The final followup visit regarding the earlier air quality complaint was also the last time workplace safety officials came to the site. Due to the plant’s comparatively small size, it was rarely inspected, with regulators focusing on getting inspectors to larger facilities and those that received complaints. It’s possible that TCEQ inspectors might not have visited the site at all in 2006 and 2007 if a member of the public hadn’t complained about an unpleasant odor.
2012: U.S. Pipeline and Hazardous Materials Safety Administration fine.
Last year, the company was fined $10,000 for failing to have an adequate security plan in place for the transportation of hazardous materials.
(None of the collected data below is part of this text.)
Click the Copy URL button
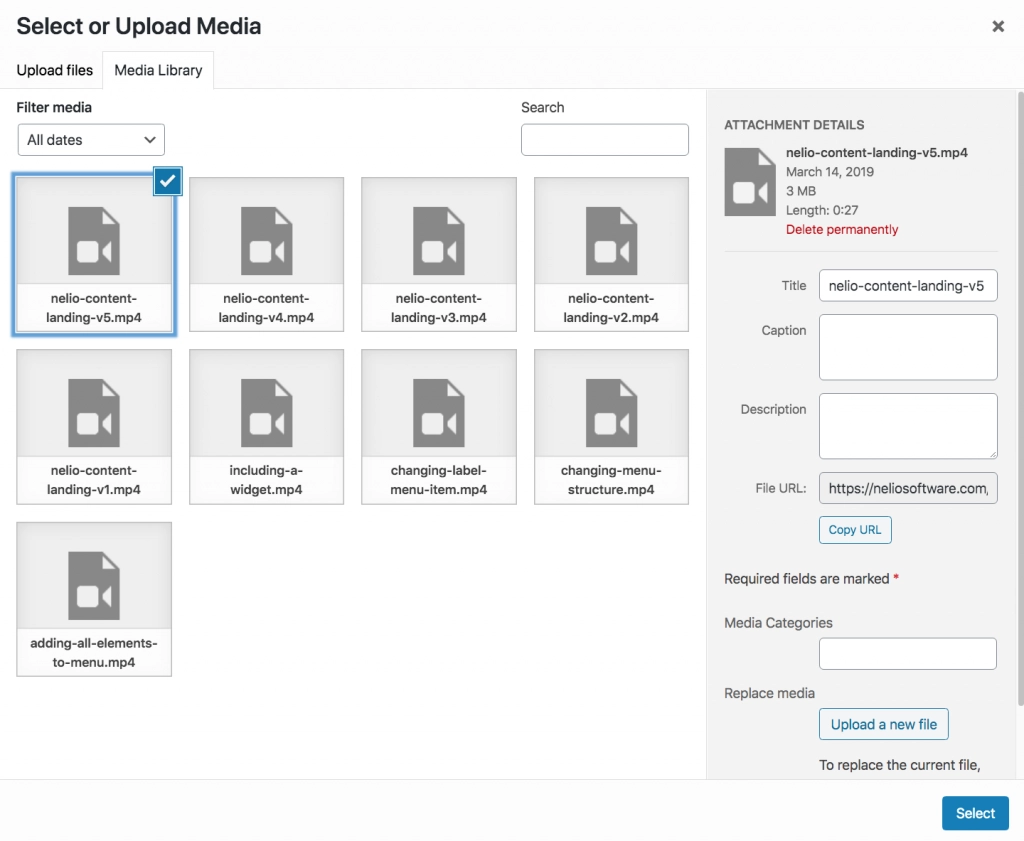Screen dimensions: 1024x841 855,530
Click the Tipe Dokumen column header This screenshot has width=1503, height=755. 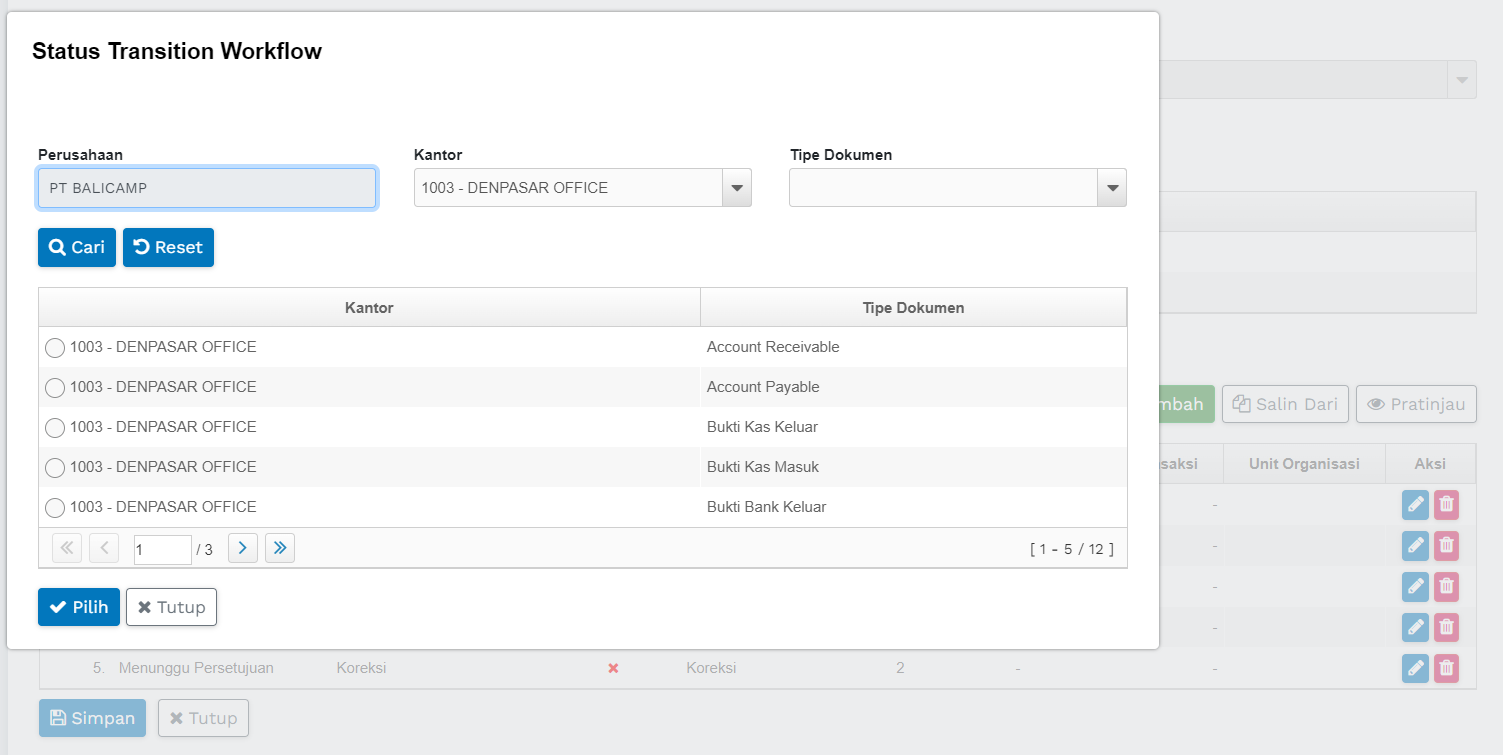(x=913, y=308)
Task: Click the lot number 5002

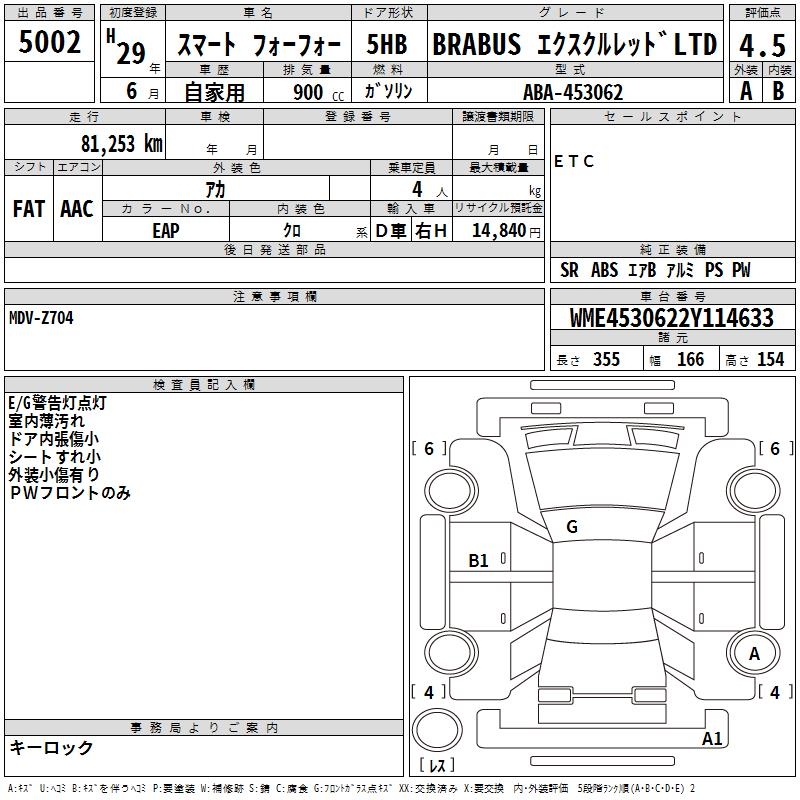Action: pos(50,43)
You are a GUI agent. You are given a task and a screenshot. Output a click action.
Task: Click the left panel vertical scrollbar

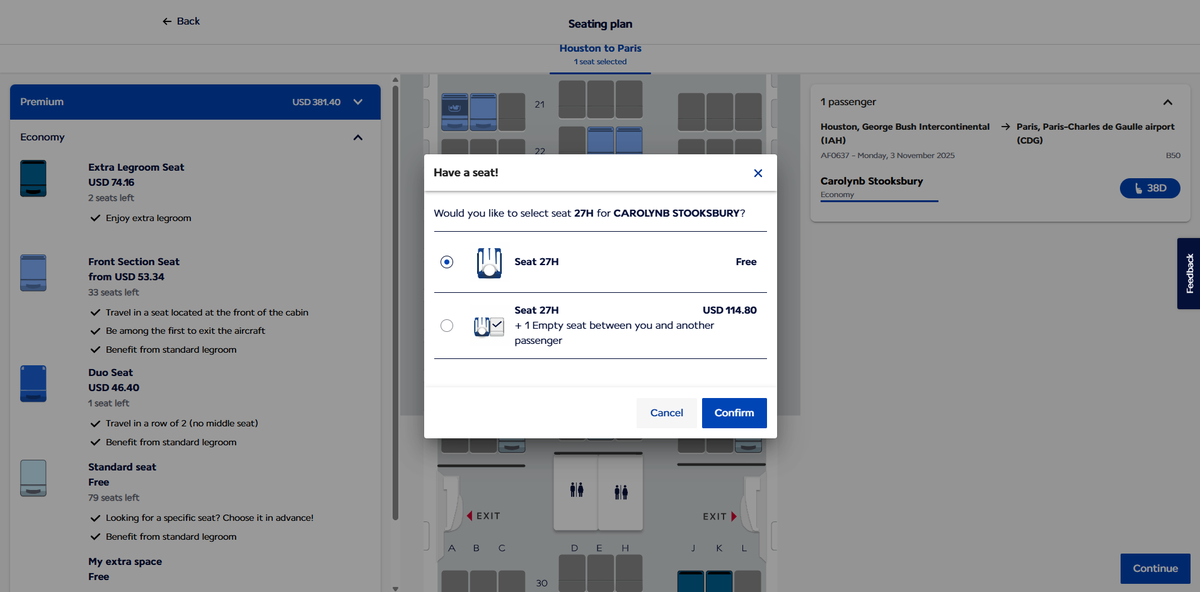395,300
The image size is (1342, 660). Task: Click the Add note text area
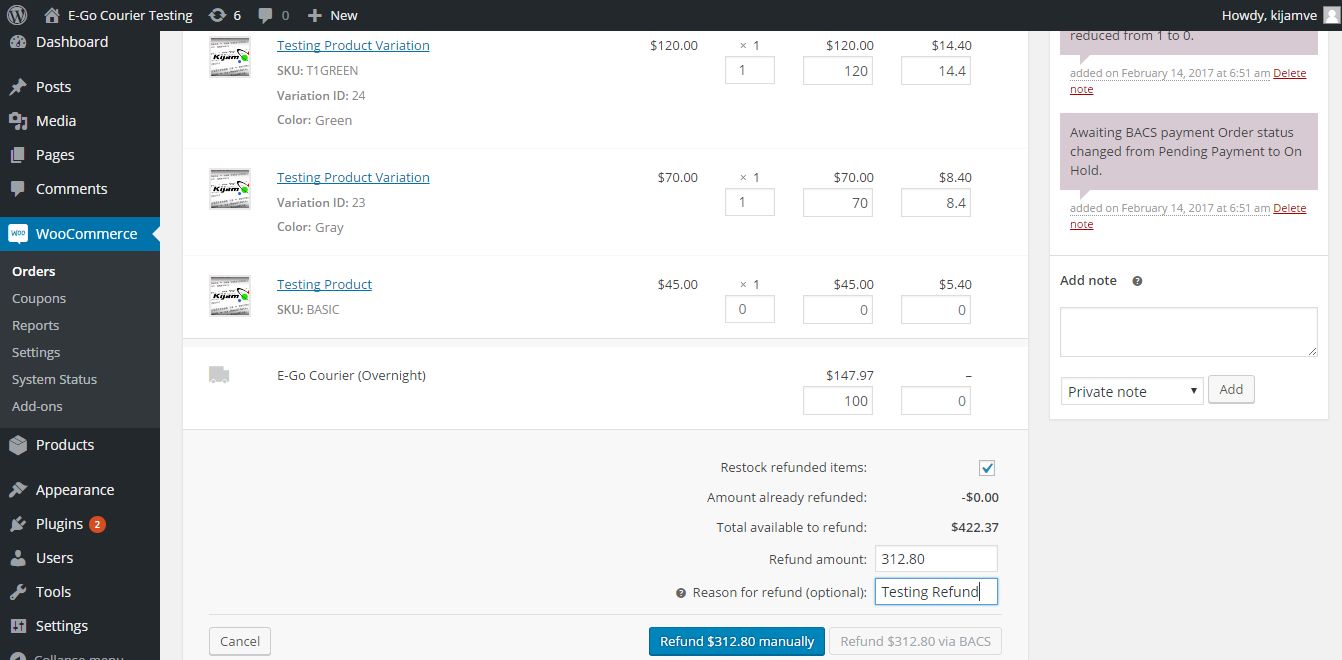click(1188, 332)
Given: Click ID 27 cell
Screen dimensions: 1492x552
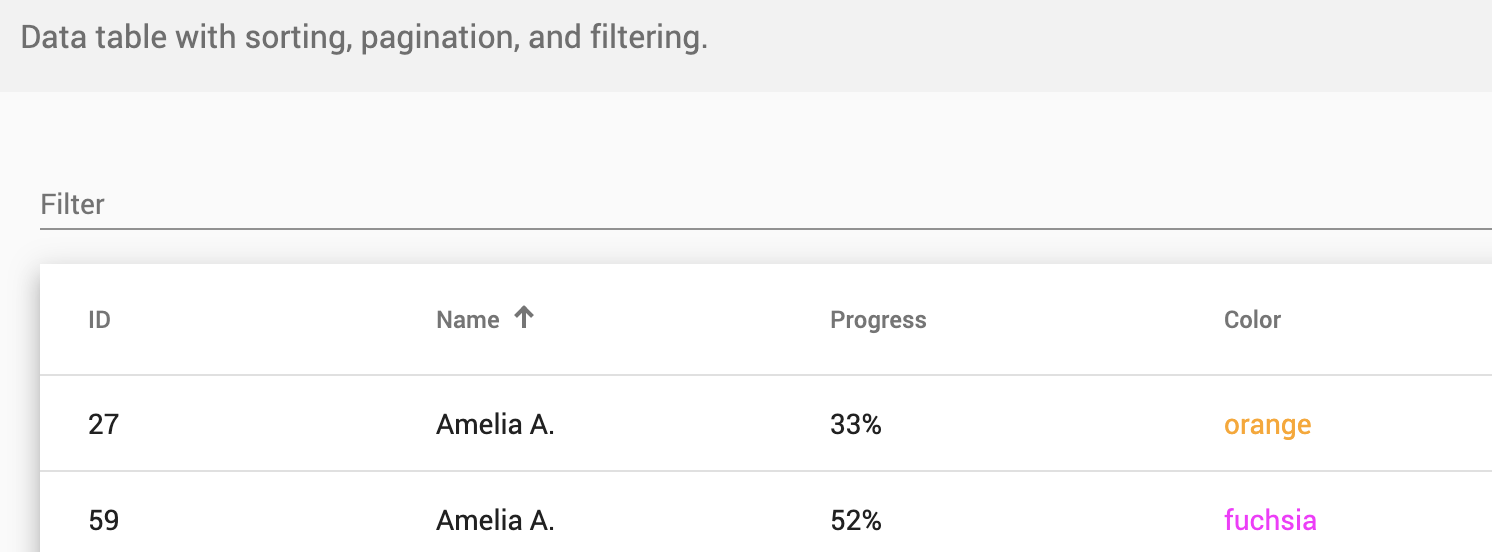Looking at the screenshot, I should 103,424.
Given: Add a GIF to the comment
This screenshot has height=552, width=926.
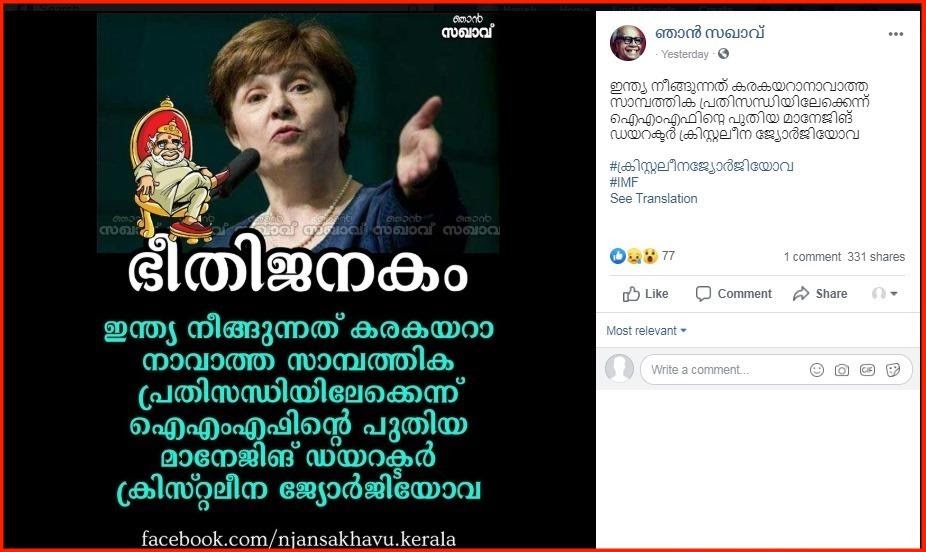Looking at the screenshot, I should point(867,370).
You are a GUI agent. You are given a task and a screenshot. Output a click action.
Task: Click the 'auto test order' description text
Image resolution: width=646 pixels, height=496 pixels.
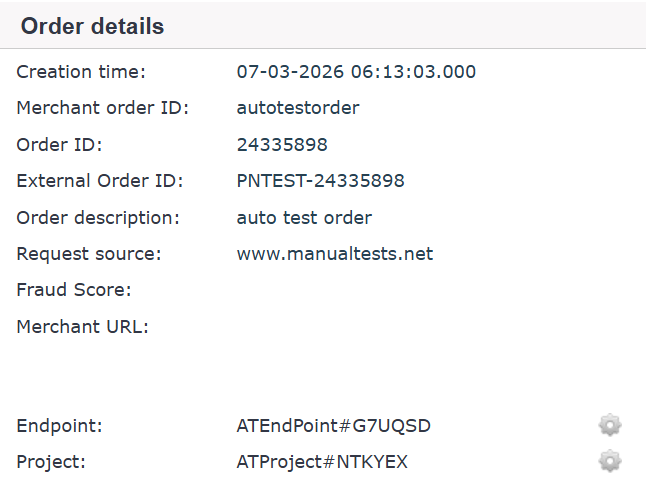click(304, 217)
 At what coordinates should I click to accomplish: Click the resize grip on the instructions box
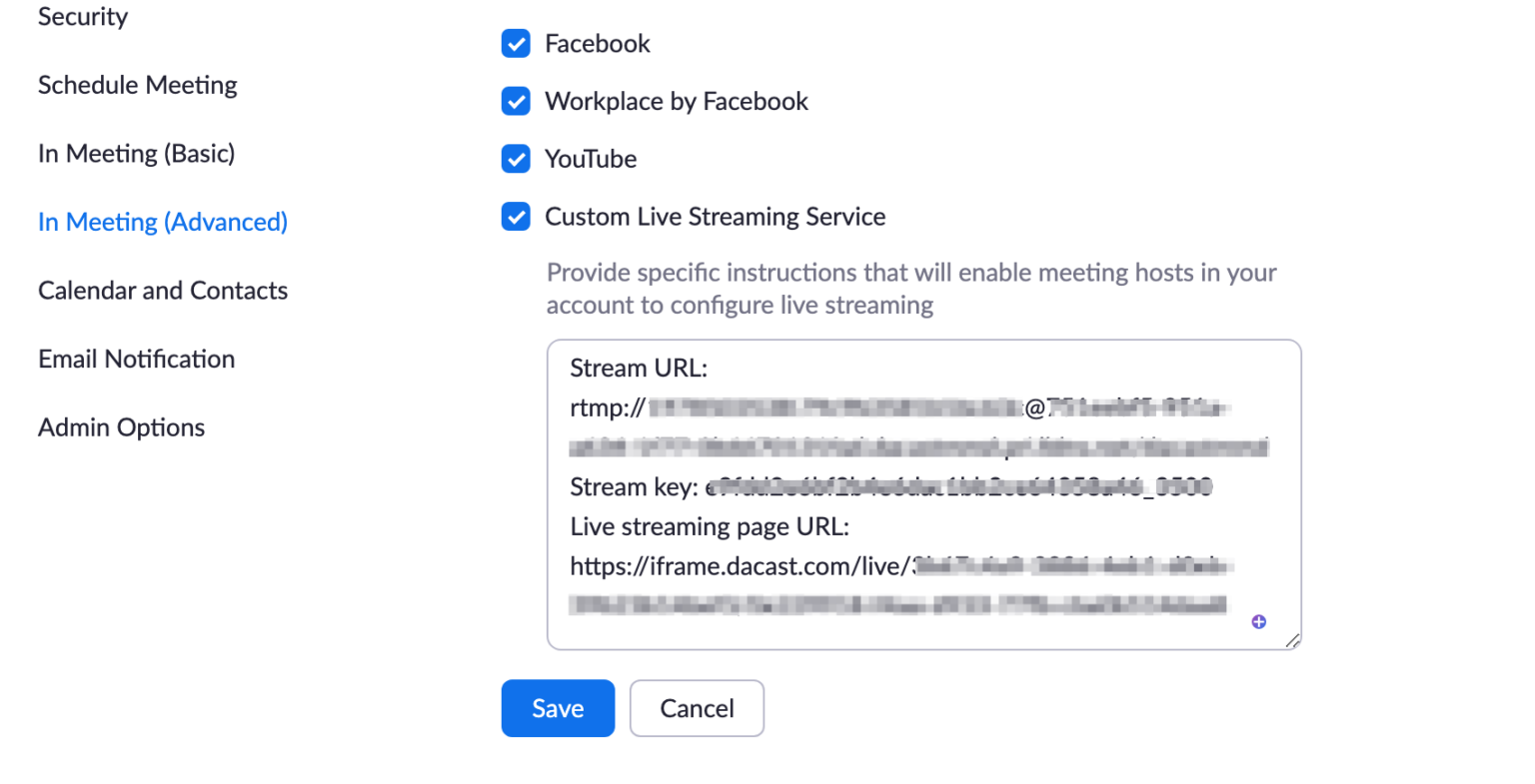[1291, 640]
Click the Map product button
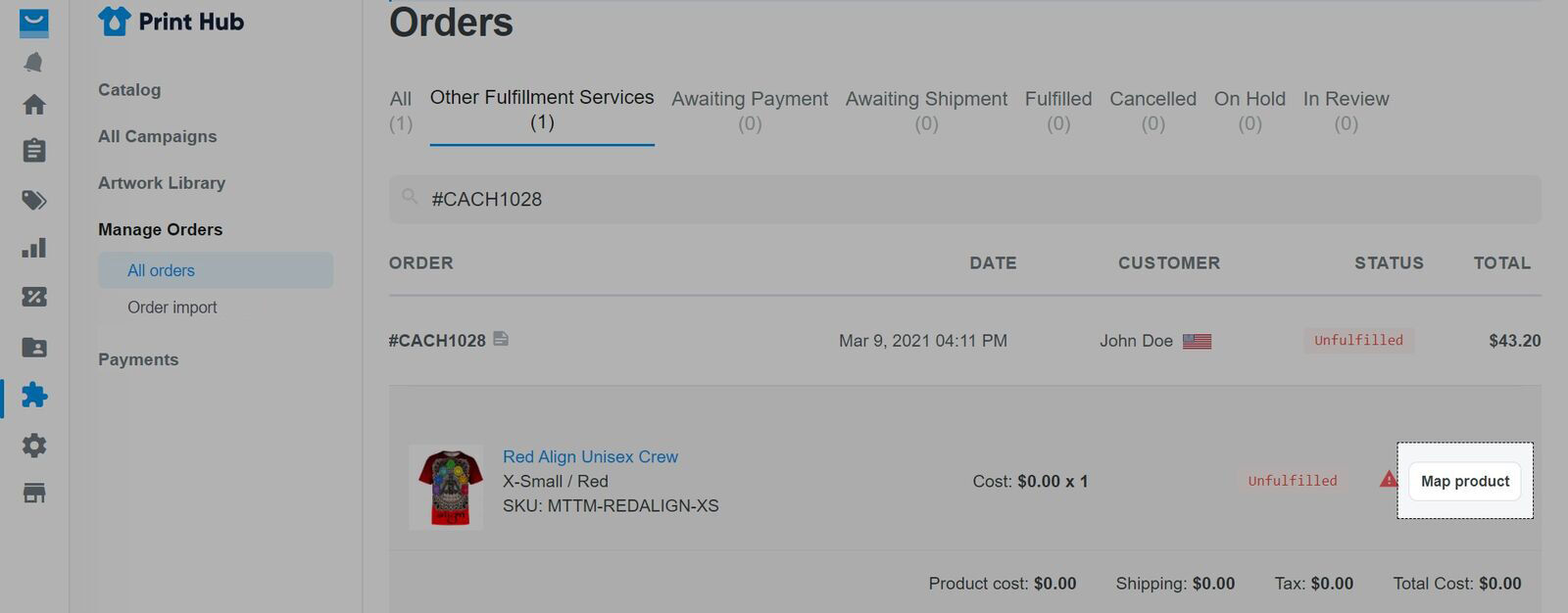1568x613 pixels. (1465, 481)
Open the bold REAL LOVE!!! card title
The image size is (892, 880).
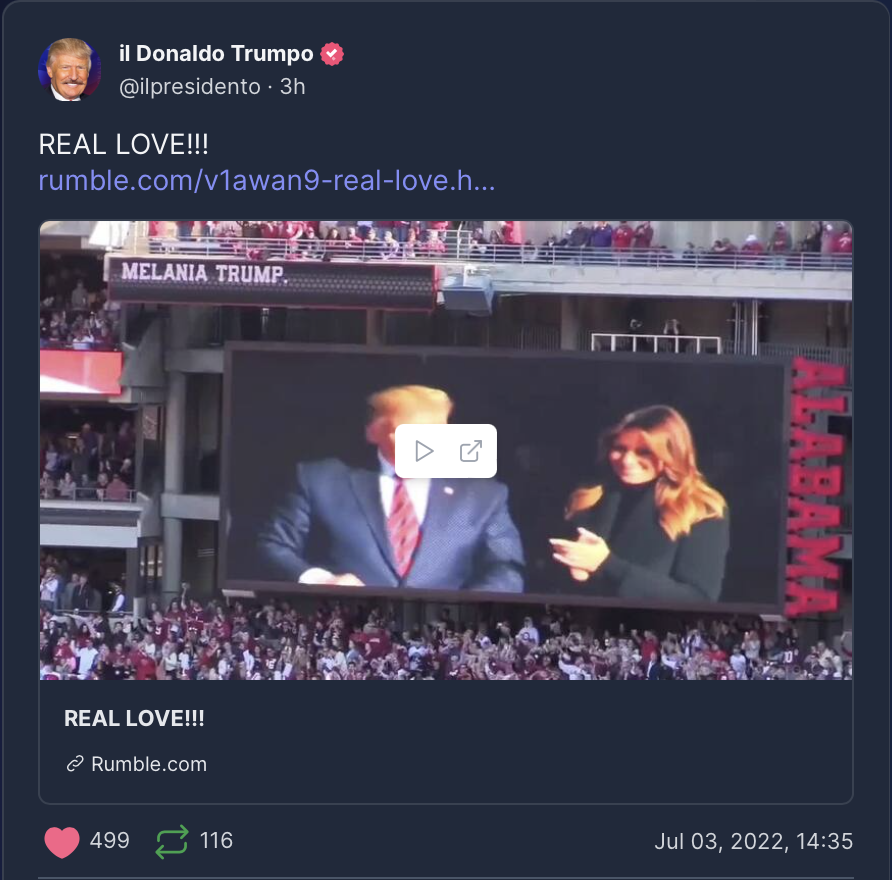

As is common with government fines, the amount was negotiated down by almost half: it paid just $5,250 after agreeing that it would embark on a course of corrective action to address the problem.
2013: Office of the State Chemist site visit.
Texas’ Office of the State Chemist focuses on materials blending, labeling and purity. Inspectors found no problems during a site visit in April, but they also weren’t looking for workplace safety violations, of which they undoubtedly would have found many. The fact that regulators visited the site 10 days before the explosion and didn’t notice anything that might draw concern highlights how harried many officials are as they work quickly to get from site to site, focusing on the obvious facets of their jobs without taking a step back. Chemists inspecting the plant should have been wondering about the conditions there.
Think this is bad? Ramit Plushnick-Masti and Jack Gillum, reporting for the AP, note that: “There were no sprinklers. No firewalls. No water deluge systems.” Without such basic fire suppression systems, once the plant started to go, it was almost unstoppable, and the fire spread quickly through the facility without any walls to keep it in check. This made the accident even more devastating than it could have been, and endangered the lives of first responders who arrived on scene to help victims.
An investigation is ongoing into the circumstances of this terrible event, but the outcome of that investigation is already obvious: overworked government agencies failed to catch a serious safety problem, and negligence on the part of a factory owner resulted in the development of hazardous conditions.
The question is: will he be held accountable, and will Congress take a critically-needed lesson here and increase funding to government agencies charged with our safety?